Nicolas Cage Spirit of Vengeance, If you walked out of Ghost Rider: Spirit of Vengeance in a fury over having seen a crap movie then you’re doing it wrong. The Neveldine/Taylor vision of the Marvel Comics character is exactly the sum of its parts. Which is to say, a movie written and directed by the guys behind the two Crank movies, starring Nicolas Cage in one of his more “embrace the crazy” performances.


Dudes catch on fire, crap blows up, one man headbutts his own head into ash and Cage turns out one of his most entertaining “crazy” performances in years. This movie is destined to live on as a plaything for a cult fanbase and YouTube clip monkeys.

Spirit of Vengeance is a sequel to Mark Steven Johnson’s big screen take on the Marvel Comics character from 2007, but it’s also not. We’re not retreading the whole origin scenario of how Johnny Blaze became the Ghost Rider. All of that stuff happened already when the movie opens, though the trailer sequence is kind enough to bring viewers up to speed on the story so far, by way of some lovely animations and hand-drawn images.

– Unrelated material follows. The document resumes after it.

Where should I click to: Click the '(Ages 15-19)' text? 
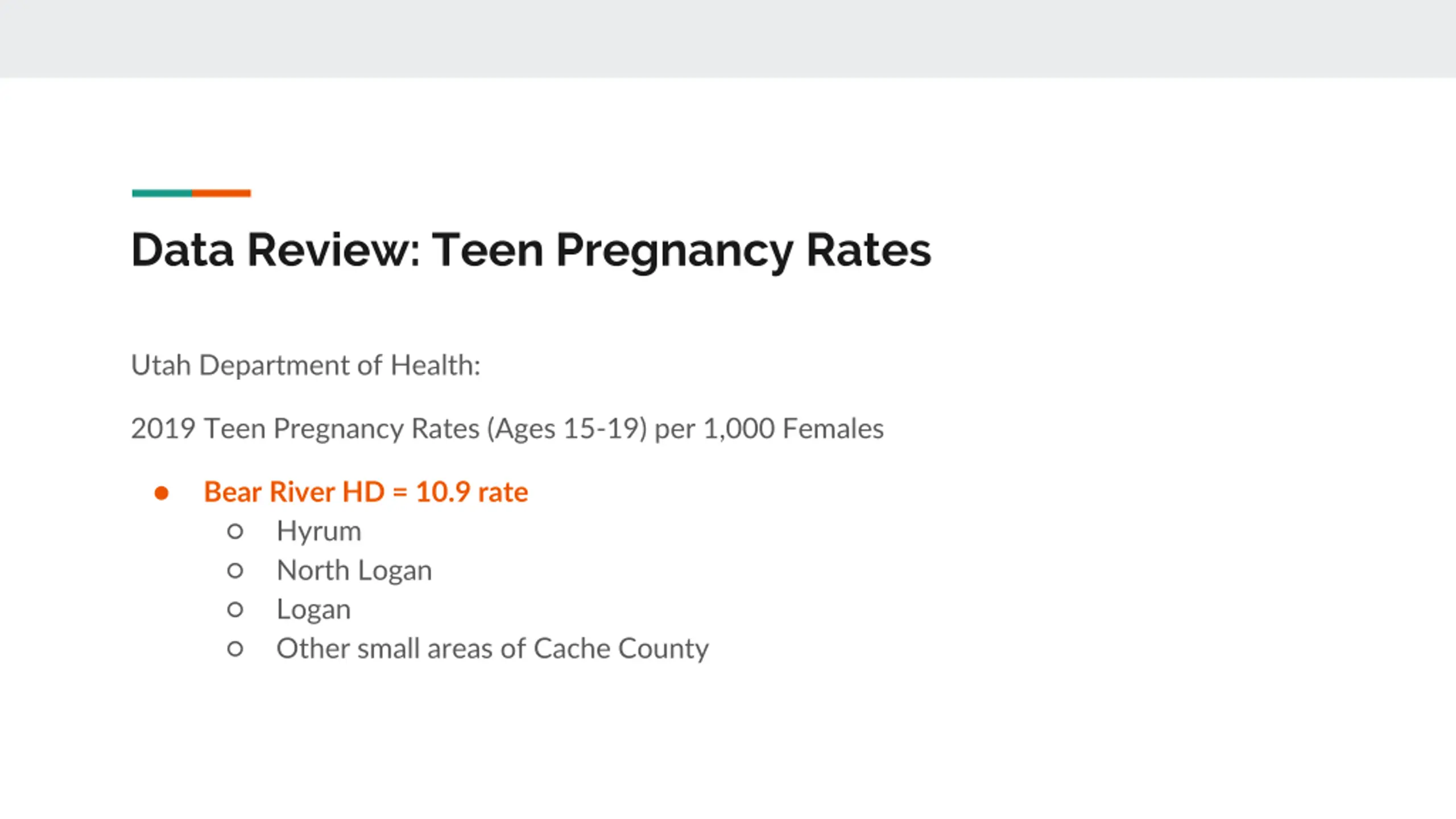point(567,429)
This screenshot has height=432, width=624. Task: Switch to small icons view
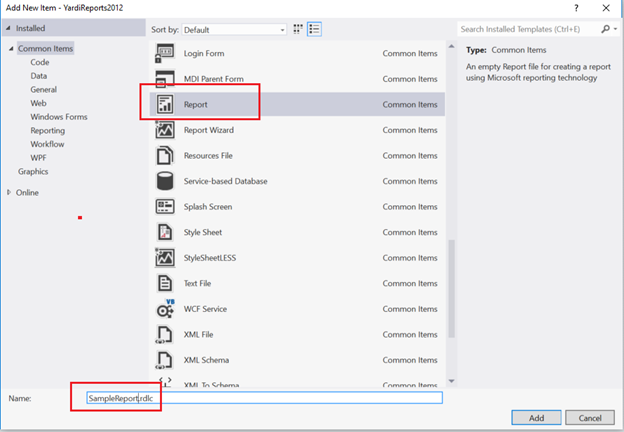pos(296,30)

The story is pretty simple, and relatively inconsequential when you get right down to it. Spoilers? The Devil needs to find a new human host, and the recently born Antichrist — still a young boy — fits the bill perfectly. A secret order of ancient, ass-kicking combat monks sends out one of its own, Moreau (Idris Elba), to cajole Johnny Blaze into looking out for the boy. In return, the monks will help Blaze rid himself of the Ghost Rider demon once his task has been completed. Things don’t turn out as neatly as all of that of course, but that’s to be expected.

An alternative take on the story: Nic Cage gets to go nuts with and without a CG flaming skull in place of his face. He screams, he shouts, he rants and rages, he commits outrageous acts of badassery, all in the name of “Fighting the Bad Guys and Keeping the World Safe.” Neveldine and Taylor embrace high-concept with their whole hearts, with narrative serving as little more than a delivery system for heaping helpings of awesome. Spirit of Vengeance piles that plate high, and in a surprising variety of ways.

Central to it all is Cage. He’s at his best here. Not Leaving Las Vegas best. I’m thinking more along the lines of Face/Off or The Rock. If your automatic response to that statement is a groan, just stop reading right here. This movie isn’t made for you.

If you thought Cage’s zombie vengeance in Drive Angry 3D was too subdued, Ghost Rider ought to please you. This movie is filled with some seriously memorable one-liners. It also features two scenes in particular that will go down in the “crazy moments of Nicolas cage” history. A colleague mentioned one after our review screening as being in his all-time top five. I’m compelled to agree. You’ll know it when you see it. It’s the “club scene.”

Then there’s Neveldine/Taylor. Their staging of the action is relentless, and most of it is built on practical effects. Lots of crap blows up. A 700-foot-tall mountain-slicing strip miner vehicle is set on fire and proceeds to crush and/or broil every bad guy in sight. There’s a serious body count here, especially for a PG-13 movie. No blood, but plenty of big set piece moments and high-speed action, which the co-writer/directors have a knack for really nailing in their films. Check out our interview with the directors for more about the duo.

The supporting players also do what they need to. Special shouts to Elba (Thor, The Losers) and CiarĂ¡n Hinds (The Woman in Black, Harry Potter and the Deathly Hallows), as Moreau and the Devil’s human form, respectively. Elba’s Moreau is, as Neveldine told me the aforementioned interview, a badass “drunk French monk.” Hinds is pure creepy, especially with his increasingly twisted face and blood-red eyes. We don’t see a lot of him, but he makes good use of his screen time.

Johnny Whitworth (Limitless, CSI: Miami) also brings some fire (no pun intended) as Ghost Rider‘s “other” super-powered villain, a reinterpretation of the comic book character Blackout (although he is known only as Ray Carrigan in the movie; no mention of “Blackout”). He’s menacing enough before he goes from human jerk to undead life-sucker, and he really rises to the challenge of turning his performance up to 11 once he’s been transformed. He and a conveniently discovered Twinkie are actually at the center of one of the movie’s funniest laugh-out-loud moments.